There are over 30 types of ovarian cancer because of the type of cell from which they start. Cancerous tumors can start from three common cell types:
  • Surface Epithelium - cells covering the lining of the ovaries
  • Germ Cells - cells that are destined to form eggs
  • Stromal Cells - cells that release hormones and connect the different structures of the ovaries

The most common tumors include:
  • Common Epithelial Tumors. They develop from cells that cover the outer surface of the ovary. Most of the tumors like this are benign (noncancerous) and include several types: serous adenomas, mucinous adenomas, and Brenner tumors.
  • Cancerous Epithelial Tumors. These are carcinomas, which begin in the tissue that lines the ovaries, and are the most common and most dangerous.
  • Borderline tumors or tumors of low malignant potential (LMP tumors). These are tumors that aren’t clearly identified as cancerous under a microscope.
  • Germ Cell Tumors. These develop from the cells that produce the ova or eggs. Most are benign, but some are cancerous and may be life threatening. The most common germ cell malignancies are maturing dysgerminomas, teratomas, and endodermal sinus tumors.
  • Stromal Tumors. These belong to a rare class of tumors that develop from connective tissue cells that hold the ovary together, in addition to cells that produce the female hormones: estrogen and progesterone. The most common types of stromal tumors are granulosa-theca and Sertoli-Leydig cell tumors and are considered to be low-grade cancers

The stages of ovarian cancer include:
  • Stage I – Cancer growth is limited to the ovary or ovaries.
  • Stage IA - Growth is limited to one ovary and the tumor is confined to the inside of the ovary. Stage IB - Growth is limited to both ovaries without any tumor on their outer surfaces.
  • Stage IC - The tumor is Stage IA or IB and (1) tumor is present on the outer surface of one or both ovaries; (2) the capsule has ruptured; and/or (3) there are ascites containing malignant cells or with positive peritoneal washings.

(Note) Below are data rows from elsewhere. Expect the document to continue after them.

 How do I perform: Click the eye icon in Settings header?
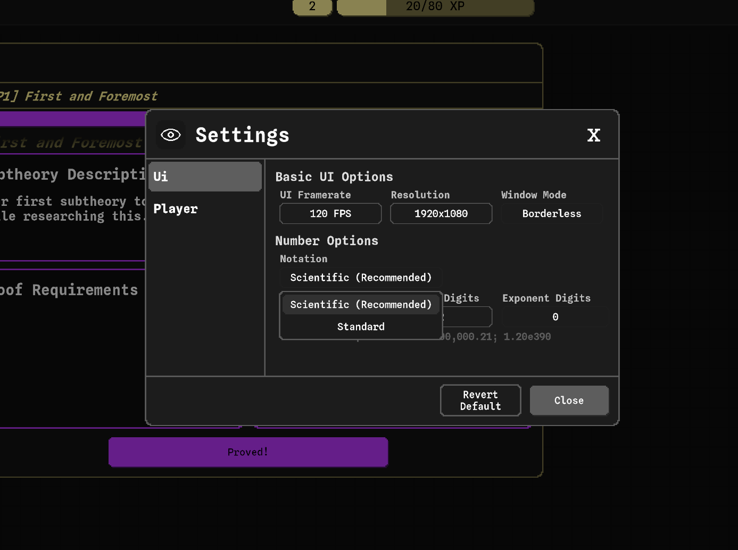coord(171,135)
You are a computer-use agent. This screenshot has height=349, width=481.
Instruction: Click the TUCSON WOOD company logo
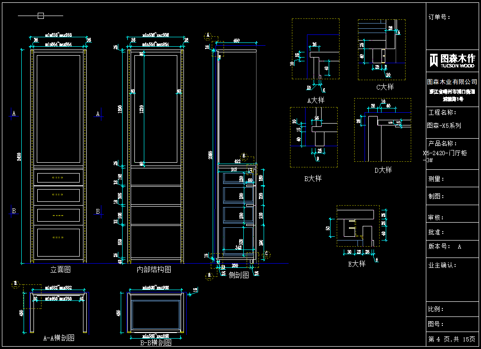click(452, 60)
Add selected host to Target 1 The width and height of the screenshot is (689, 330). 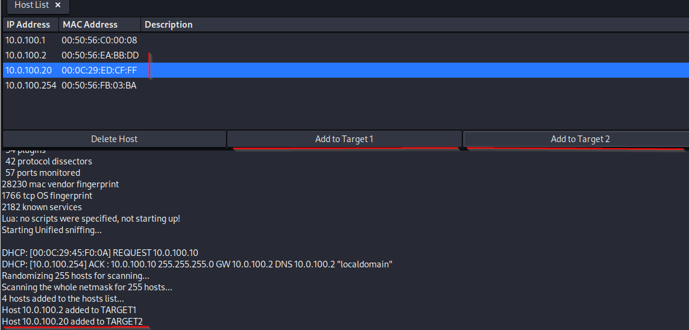click(x=344, y=139)
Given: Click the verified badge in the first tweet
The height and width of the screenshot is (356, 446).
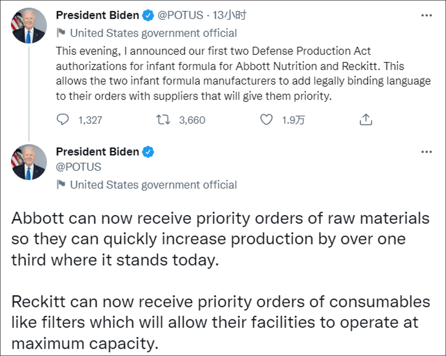Looking at the screenshot, I should [149, 16].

  • Stage II - Growth of the cancer involves one or both ovaries and has extended to the pelvis.
  • Stage IIA - The cancer has extended to and/or involves the uterus, fallopian tubes, or both.
  • Stage IIB - The cancer has extended to other pelvic organs.

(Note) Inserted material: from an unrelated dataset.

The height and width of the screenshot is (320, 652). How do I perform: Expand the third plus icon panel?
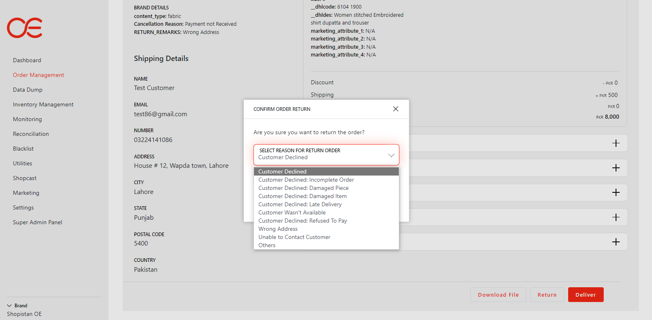616,192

  • Stage IIC - The tumor is Stage IIA or IIB and (1) tumor is present on the outer surface of one or both ovaries; (2) the capsule has ruptured; and/or (3) there are ascites containing malignant cells or with positive peritoneal washings.

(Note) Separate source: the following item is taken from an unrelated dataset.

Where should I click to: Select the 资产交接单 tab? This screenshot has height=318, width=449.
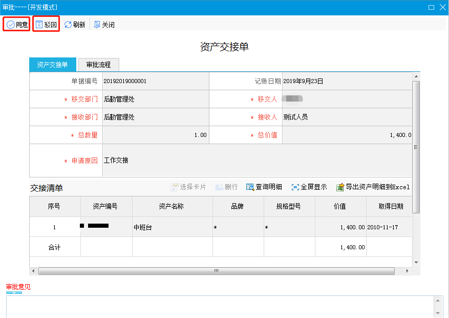(x=53, y=65)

  • Stage III - Growth of the cancer involves one or both ovaries, and (1) the cancer has spread beyond the pelvis to the lining of the abdomen; and/or (2) the cancer has spread to lymph nodes.
  • Stage IIIA - During an operation, the surgeon can see cancer on one or both of the ovaries, but not in the abdomen or lymph nodes. However, small deposits of cancer are found in the abdominal peritoneal surfaces when biopsies are checked under a microscope.
  • Stage IIIB - The tumor is in one or both ovaries, and deposits of cancer are visibly present in the abdomen during surgery, but not exceeding 2 cm in diameter. The cancer has not spread to the lymph nodes.
  • Stage IIIC - The tumor is in one or both ovaries, and (1) the cancer has spread to lymph nodes; and/or (2) the deposits of cancer exceed 2 cm in diameter and are found in the abdomen.
  • Stage IV - The most advanced stage. Growth involves one or both ovaries and distant metastases (spread of the cancer to organs located outside of the peritoneal cavity) have occurred. Finding ovarian cancer cells in pleural fluid (from the cavity which surrounds the lungs) is also evidence of stage IV disease.